On Sunday my wife and I decided to run together, but since we have two young kids she jumped on the treadmill and I went outside in the beautiful sunshine. I got to go outside on account of my awesome Rock-Paper-Scissors (Rochambeau) skills and I'll let you all in on the secret to always winning at RPS. You should always throw the secret 4th option: Fire. (Note: the Fire move is not officially recognized by the World RPS Society.)

When I returned home from my run in the beautiful outdoors I went down into the unfinished basement to check on my wife. She too was done with her run, had taken off her shoes and socks and was walking around the basement picking up toys. I immediately noticed that her foot was bleeding. “Do you realize that you’re bleeding all over the basement floor?” I asked, hoping that she didn’t catch that the concern in my voice was clearly for the basement floor. She stopped and looked at the floor around her. Sure enough there were bloody footprints all around, revealing exactly where she’d been since she took off her shoes and socks. It was almost cartoon-like.

It became even more cartoon-like when she shifted her weight to her bloody right foot and picked up her left foot to look at it. “Uhhhh, I’m pretty sure those are right footprints on the floor Babe,” I said as she stood balanced on her right foot in a puddle of blood. “How much blood did you lose?” I asked, my concern starting to switch away from the unfinished basement floor.

All of a sudden it occurred to us both at the same time that maybe she’d lost her first toenail. “Hey, check your toenails” I said excitedly.

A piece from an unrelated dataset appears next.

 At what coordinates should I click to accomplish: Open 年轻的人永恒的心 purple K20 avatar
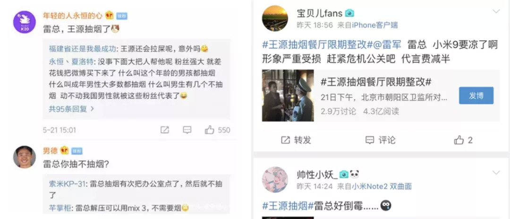click(25, 22)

We both eagerly looked at her toenails to see if one had come off and even tugged at a few that were caked with blood but alas, no luck. All 5 toenails were securely in place. The only thing we could find was what looked like a very small blister that had rubbed off.

We went back and looked at her shoes and socks and not surprisingly the toe of the right shoe was stained a deep crimson red color. I’m not sure how she missed it when she took her shoes off but somehow she managed it. This is where I guess men and women are different. I saw the blood on the shoe and was overcome with jealousy. I looked down at my nice new white Asics and wished I could see some evidence there that would prove I could run through pain. My wife saw her nice new white Asics stained with blood and was disappointed that they were ruined.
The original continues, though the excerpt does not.